L'emploi est la 6e préoccupation exprimée par les Français dans le cadre de #MaFrance2022. En 2021, c'est plus d'un million d'entreprises créées sur le territoire. Une tendance à la hausse malgré la crise sanitaire qui s'explique notamment par l'envie de redonner du sens au travail via l'entreprenariat.
Ils s'appellent Boris, Mickael et Philippine, ils ont entre 23 et 33 ans et ont un point commun, ils ont ou sont en train de créer leur propre entreprise dans les Hauts-de-France.
Comme eux, de plus en plus de Français sautent le pas et se lancent dans l'entreprenariat, qu'ils soient en recherche d'emploi ou en reconversion. En 2021, selon l'Insee, 1 050 500 entreprises ont été créées en France, c'est deux fois plus qu'il y a 5 ans.
Une tendance qui s'observe également au niveau régional avec une augmentation des créations d'entreprises de 21% entre 2020 et 2021 dans les Hauts-de-France selon les chiffres de la Chambre de commerce et de l'industrie (CCI).

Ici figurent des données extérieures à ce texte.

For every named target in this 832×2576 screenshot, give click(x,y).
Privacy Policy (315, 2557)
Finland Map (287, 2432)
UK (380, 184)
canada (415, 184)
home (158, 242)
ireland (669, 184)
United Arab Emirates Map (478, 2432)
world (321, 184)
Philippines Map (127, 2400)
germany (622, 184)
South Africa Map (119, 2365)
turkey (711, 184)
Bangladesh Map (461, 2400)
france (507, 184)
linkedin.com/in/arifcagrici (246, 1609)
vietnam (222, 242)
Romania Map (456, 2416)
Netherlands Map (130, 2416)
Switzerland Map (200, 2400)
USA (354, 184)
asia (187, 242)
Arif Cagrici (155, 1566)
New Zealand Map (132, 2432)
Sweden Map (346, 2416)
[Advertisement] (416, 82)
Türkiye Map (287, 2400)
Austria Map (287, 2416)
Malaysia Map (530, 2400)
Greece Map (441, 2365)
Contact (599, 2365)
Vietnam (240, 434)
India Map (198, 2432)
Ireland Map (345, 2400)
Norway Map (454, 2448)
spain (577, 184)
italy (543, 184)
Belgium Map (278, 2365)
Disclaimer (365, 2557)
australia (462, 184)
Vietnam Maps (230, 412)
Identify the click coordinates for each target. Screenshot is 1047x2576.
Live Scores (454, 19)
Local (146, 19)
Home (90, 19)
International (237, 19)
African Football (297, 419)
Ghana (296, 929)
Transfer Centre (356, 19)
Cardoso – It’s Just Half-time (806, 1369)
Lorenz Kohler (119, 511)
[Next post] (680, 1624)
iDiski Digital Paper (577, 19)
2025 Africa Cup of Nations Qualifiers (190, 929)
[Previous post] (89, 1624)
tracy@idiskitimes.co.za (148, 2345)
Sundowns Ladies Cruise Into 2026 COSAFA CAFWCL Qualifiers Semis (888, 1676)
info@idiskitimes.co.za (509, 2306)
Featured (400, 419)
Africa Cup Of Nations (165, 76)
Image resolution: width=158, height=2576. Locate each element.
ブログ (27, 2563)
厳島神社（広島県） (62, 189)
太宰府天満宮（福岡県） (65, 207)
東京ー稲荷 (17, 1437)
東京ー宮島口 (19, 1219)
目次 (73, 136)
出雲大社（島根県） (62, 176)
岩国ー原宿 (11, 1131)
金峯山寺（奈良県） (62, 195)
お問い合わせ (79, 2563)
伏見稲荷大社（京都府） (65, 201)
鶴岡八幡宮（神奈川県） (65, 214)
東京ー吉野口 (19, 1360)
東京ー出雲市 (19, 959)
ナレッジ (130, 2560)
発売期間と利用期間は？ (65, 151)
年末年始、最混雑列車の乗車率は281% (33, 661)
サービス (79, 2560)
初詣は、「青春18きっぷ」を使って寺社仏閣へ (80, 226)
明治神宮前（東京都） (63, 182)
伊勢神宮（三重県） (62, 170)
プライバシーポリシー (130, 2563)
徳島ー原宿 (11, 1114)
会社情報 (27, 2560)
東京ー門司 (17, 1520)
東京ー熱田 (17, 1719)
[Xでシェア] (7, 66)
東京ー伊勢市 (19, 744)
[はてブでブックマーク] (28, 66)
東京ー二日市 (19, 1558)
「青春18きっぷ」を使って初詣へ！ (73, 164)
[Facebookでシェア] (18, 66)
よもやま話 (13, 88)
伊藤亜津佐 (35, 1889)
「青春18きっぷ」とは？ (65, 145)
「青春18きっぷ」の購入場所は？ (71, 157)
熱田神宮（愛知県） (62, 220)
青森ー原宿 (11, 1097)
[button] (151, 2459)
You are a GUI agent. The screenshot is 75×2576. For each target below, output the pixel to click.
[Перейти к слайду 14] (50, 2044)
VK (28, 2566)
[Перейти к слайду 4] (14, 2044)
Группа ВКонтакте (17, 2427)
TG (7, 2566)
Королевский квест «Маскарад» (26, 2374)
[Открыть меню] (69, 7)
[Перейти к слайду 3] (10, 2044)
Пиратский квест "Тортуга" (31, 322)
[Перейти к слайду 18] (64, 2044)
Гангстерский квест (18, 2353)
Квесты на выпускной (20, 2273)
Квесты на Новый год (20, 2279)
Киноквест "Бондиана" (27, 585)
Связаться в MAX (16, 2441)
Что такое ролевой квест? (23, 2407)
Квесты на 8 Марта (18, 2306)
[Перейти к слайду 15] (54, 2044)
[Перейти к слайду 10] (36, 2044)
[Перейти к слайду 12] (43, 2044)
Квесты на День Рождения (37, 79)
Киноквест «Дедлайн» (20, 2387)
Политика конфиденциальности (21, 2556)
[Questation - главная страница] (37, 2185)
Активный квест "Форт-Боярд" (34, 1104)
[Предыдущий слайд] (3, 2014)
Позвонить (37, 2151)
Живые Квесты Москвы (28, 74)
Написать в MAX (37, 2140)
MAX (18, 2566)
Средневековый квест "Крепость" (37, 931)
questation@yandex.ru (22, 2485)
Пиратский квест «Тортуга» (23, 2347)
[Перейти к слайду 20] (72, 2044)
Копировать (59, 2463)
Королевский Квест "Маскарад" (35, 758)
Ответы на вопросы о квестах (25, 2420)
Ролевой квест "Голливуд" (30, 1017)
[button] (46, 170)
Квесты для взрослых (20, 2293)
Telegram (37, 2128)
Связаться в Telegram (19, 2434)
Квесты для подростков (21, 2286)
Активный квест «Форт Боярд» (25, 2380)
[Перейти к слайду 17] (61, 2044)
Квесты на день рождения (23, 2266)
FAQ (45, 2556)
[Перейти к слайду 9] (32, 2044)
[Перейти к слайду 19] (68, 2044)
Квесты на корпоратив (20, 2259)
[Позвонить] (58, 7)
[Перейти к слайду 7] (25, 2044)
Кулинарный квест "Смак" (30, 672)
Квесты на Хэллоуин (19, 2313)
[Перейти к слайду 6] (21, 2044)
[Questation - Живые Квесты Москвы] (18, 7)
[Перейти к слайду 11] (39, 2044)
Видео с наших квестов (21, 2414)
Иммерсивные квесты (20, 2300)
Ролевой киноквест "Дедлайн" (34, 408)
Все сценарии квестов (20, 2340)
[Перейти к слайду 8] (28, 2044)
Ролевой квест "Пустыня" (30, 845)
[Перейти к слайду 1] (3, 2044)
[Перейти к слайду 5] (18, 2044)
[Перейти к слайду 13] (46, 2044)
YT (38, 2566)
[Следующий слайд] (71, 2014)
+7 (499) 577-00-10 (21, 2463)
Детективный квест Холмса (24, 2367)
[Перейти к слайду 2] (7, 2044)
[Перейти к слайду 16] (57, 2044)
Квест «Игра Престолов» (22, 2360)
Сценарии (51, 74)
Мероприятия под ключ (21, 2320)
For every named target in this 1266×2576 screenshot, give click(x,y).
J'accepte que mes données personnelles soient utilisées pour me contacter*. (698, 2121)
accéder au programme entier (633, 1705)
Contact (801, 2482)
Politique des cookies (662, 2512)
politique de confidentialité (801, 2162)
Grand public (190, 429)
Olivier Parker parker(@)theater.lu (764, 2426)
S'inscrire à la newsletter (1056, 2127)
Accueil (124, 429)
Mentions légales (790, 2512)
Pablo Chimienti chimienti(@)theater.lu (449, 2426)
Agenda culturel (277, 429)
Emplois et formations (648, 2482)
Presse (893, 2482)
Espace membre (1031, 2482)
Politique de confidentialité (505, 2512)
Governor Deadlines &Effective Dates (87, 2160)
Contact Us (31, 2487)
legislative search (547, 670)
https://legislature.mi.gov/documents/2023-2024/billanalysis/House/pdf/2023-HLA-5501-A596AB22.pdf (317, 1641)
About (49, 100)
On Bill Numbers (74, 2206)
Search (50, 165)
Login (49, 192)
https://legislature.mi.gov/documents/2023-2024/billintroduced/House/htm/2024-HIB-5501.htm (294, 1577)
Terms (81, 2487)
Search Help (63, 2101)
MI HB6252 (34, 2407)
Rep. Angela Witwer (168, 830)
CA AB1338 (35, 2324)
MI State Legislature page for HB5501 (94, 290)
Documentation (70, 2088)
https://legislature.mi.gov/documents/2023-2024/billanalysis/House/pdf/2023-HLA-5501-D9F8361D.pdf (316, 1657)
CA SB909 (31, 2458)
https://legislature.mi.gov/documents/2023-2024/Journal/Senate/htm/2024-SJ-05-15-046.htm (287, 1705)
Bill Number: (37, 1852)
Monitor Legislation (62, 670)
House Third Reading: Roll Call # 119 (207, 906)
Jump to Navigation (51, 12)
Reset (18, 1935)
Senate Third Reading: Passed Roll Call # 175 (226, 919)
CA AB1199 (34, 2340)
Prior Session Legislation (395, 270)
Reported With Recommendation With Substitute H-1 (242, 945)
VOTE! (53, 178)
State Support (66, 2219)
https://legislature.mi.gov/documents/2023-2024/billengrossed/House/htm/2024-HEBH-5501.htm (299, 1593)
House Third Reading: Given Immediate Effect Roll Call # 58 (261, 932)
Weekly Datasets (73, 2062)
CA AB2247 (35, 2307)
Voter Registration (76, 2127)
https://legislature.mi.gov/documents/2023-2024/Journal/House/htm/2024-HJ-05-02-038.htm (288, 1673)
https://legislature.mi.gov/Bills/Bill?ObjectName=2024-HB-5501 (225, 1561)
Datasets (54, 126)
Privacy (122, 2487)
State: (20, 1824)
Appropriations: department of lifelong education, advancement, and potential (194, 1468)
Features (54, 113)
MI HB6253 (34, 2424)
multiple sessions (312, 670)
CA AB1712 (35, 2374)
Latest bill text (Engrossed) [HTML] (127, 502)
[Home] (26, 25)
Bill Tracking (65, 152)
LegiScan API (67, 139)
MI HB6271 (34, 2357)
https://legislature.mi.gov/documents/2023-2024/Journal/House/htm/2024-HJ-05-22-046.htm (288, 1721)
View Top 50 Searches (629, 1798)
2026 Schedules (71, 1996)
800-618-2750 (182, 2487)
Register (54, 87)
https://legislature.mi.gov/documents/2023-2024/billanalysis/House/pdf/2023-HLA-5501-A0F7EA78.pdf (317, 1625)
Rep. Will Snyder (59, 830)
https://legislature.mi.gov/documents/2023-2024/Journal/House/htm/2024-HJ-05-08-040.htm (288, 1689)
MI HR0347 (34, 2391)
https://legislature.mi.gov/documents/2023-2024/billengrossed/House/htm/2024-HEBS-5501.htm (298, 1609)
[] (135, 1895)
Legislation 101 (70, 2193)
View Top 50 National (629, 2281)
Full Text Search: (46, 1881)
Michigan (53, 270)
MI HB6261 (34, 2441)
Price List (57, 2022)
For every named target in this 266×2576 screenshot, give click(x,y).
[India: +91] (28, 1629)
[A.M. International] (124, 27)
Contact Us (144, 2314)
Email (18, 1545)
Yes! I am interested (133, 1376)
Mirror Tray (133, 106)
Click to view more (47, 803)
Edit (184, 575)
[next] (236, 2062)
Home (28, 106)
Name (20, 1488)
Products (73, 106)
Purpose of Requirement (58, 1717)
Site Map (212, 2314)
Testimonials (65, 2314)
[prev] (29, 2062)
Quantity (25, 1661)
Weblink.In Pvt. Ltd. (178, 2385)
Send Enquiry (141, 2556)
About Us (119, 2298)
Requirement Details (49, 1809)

Principalement ce sont les entrepreneurs individuels ayant adopté le régime de la micro-entreprise qui tirent les chiffres vers le haut.
"Il faut faire attention, parce que dans les statistiques on compte aussi les livreurs qui sont également auto-entrepreneurs, mais on ne peut pas dire que ce soit vraiment un entreprenariat choisi et puis il y a aussi les entreprises qui n'ont pas pu se créer en 2020 et qui ont été reportées à 2021", éclaire Grégory Sagez, directeur général de BGE Hauts-de-France, l'une des associations les plus importantes en terme d'accompagnement des futurs entrepreneurs et répartie sur tout le territoire.
Reste que l'attrait pour l'entreprenariat demeure une tendance forte. " Il y a un véritable intérêt croissant des Français notamment pour les valeurs que l'entreprenariat véhicule, affirme François Girardin, responsable du pôle Entreprendre & Transmettre et Industrie à la CCI des Hauts-de-France. Et puis cela reste un levier économique majeur. L'entreprenariat est par exemple très soutenu chez les jeunes parce que c'est quelque chose de naturel."
"L'entreprenariat peut donner du sens à sa vie"
À 23 ans, Mickael Beller, n'a pas hésité très longtemps avant de créer sa propre entreprise. Depuis 2016, cet habitant de Quaëdypre près de Bergues dans le Nord se passionne pour la confection de décoration en papier.
Alors à la fin de son BTS électrotechnique, au lieu de continuer dans cette branche, il décide de se lancer. "C'était quelque chose que j'avais réfléchi depuis longtemps, je me suis dit : si ça ne marche pas, je pourrai toujours faire un métier en rapport avec mes études, mais je voulais quand même tenter le coup parce que c'est vraiment quelque chose qui me tenait à cœur."
La passion, c'est aussi ce qui a motivé Boris Anne. Ancien ingénieur, chef de projet dans l'industrie, il a décidé de se reconvertir pour pouvoir faire un métier qu'il aime. "J'étais passionné par les sports mécaniques et j'étais frustré de ne pas pouvoir intégrer ce milieu-là, confie-t-il. Et puis je me suis dit : vu le temps de carrière que l'on a aujourd'hui, autant faire quelque chose que l'on aime."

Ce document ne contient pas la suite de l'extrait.